01/03/2026
El día de hoy estuve reflexiva en cuanto a la vida y el hogar que he construido; y llegué a estas frases. Muchas cosas no sucedieron tal y como yo quería realmente, pero la vida no es lo que queremos que nos pase sino lo que realmente nos pasa. Si bien es cierto que nosotros elegimos nuestro camino y que somos el reflejo de nuestras decisiones, es importante también reconocer que hay cosas que se salen de nuestras manos. Hay personas que no son lo que creíamos, lugares que no nos hacen bien aunque queramos permanecer en ellos y circunstancias que por más que a veces queramos cambiar, no siempre podemos hacerlo. Tenemos nuestra vida en nuestras manos, si, pero a veces eso no parece ser suficiente.
Hay experiencias que ya están escritas y que son enviadas a nosotros sin derecho a réplica. Hay personas, lugares y circunstancias por los que tenemos que pasar y atravesar para poder crecer; y no es una opción pasar por encima de ellas.
La vida siempre quiere hacernos un favor pero nosotros somos complicados, somos tercos, somos ignorantes y nos aferramos a lo que ya cumplió su ciclo. Es allí donde la naturaleza nos intenta sacar por todos los medios y normalmente lo entendemos es a la fuerza, después de haber cometido errores y después de haber perdido mucho. Aún así, esa misma naturaleza sabia y esa misma inteligencia infinita que todo lo sabe, nos enseña siempre algo. Nos da libre albedrío pero también nos hace, en algún punto, consciente de lo responsable que fuimos. A esto se le llama madurez emocional, al hecho de sentarse un día y pensar en todo lo que hicimos para llegar a donde estamos mientras reflexionamos y nos tomamos un café.

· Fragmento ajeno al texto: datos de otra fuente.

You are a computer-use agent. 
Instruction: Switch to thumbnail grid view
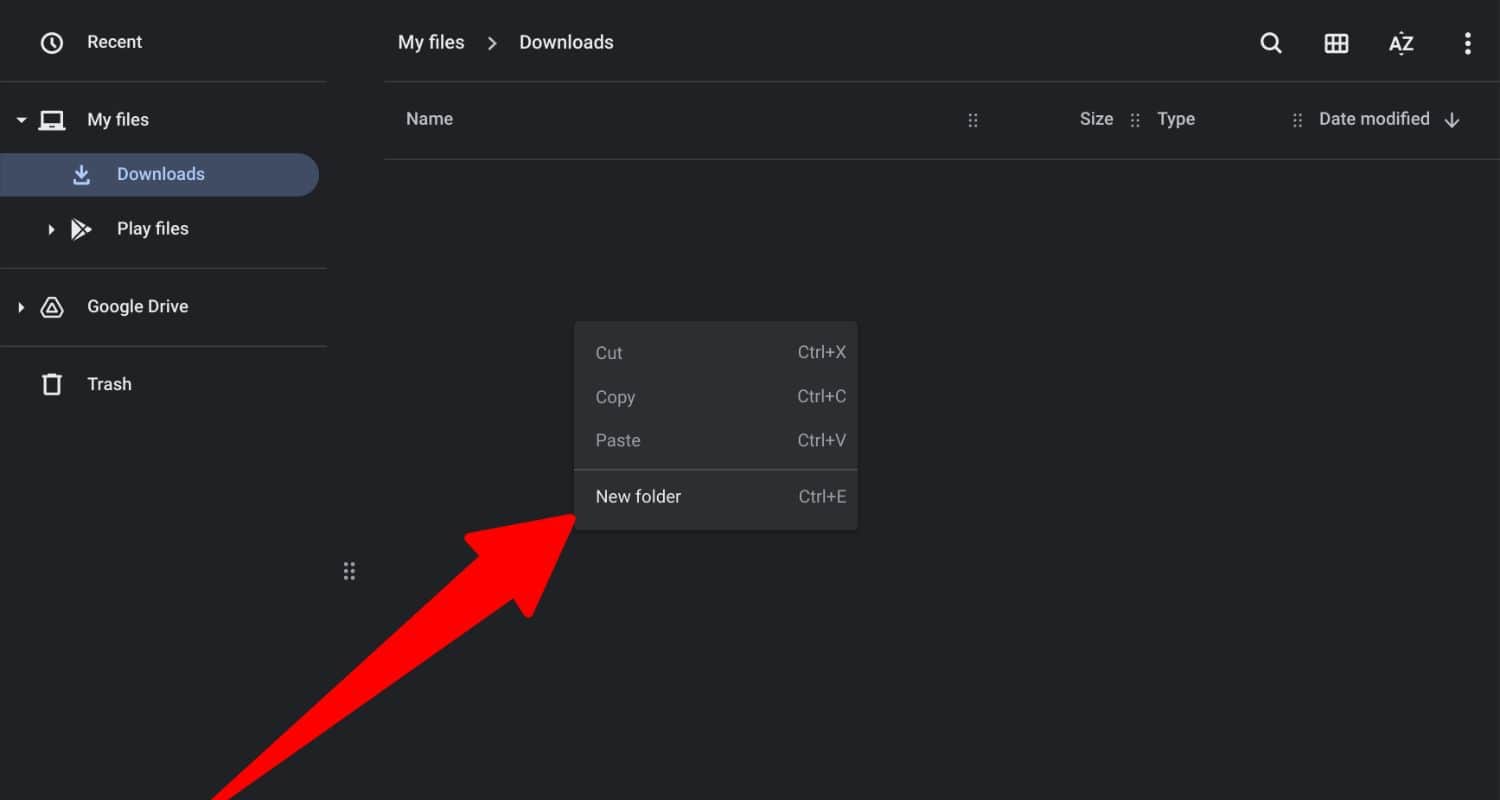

Ese punto de inflexión es inevitable y todos en algún momento tenemos que pasar por el. Reconocer las fallas y hacernos responsables es el principio del cambio y de la vida que realmente queremos. Nada viene a nuestra vida sin enseñarnos algo y es nuestro deber aprender a ver las maravillosas lecciones en nuestros más grandes errores.